# WORK INSTRUCTIONS:
Find the line with "Open 整理・座席番号 submenu item" in the data below. Repeat it and every line after it up to the end, exactly, but drop the pictures.

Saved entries
****************

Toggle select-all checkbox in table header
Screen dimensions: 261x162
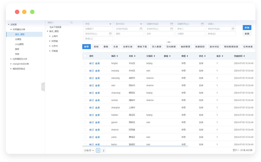85,56
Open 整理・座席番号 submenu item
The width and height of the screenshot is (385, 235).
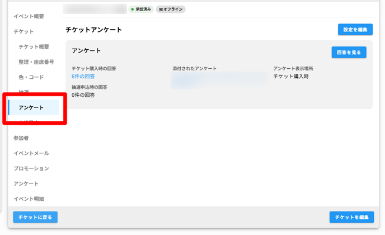pyautogui.click(x=36, y=62)
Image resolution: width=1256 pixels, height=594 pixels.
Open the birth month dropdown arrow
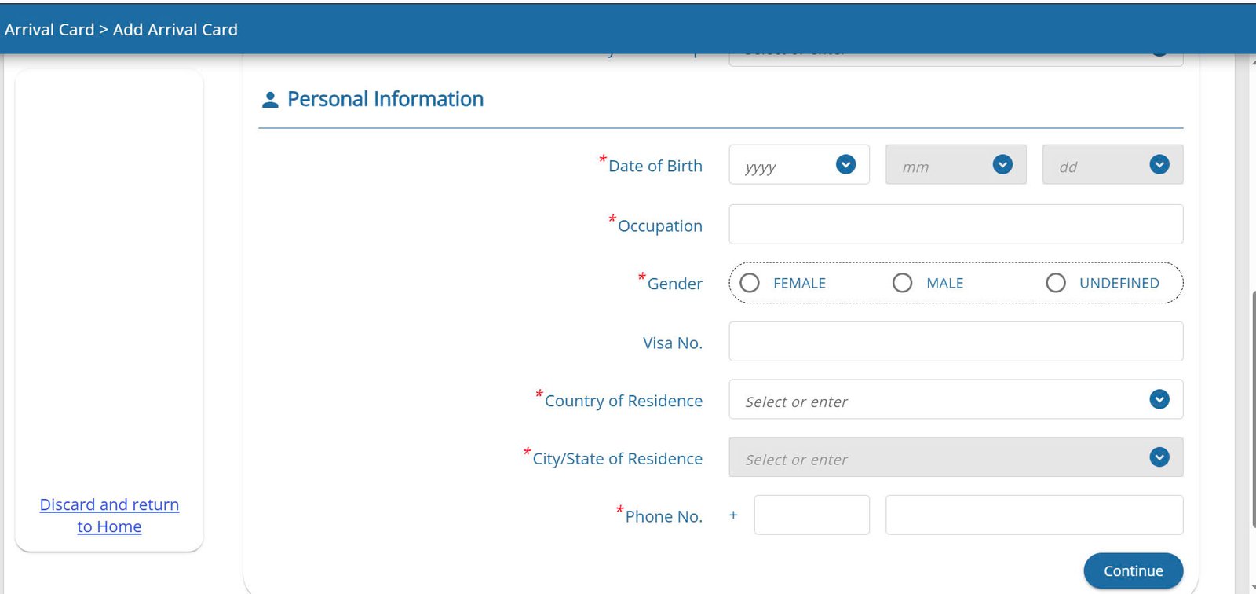(1002, 164)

****************

# ANSWER SECTION:
Open 整理・座席番号 submenu item
The width and height of the screenshot is (385, 235).
pyautogui.click(x=36, y=62)
Image resolution: width=1256 pixels, height=594 pixels.
Open the birth month dropdown arrow
(1002, 164)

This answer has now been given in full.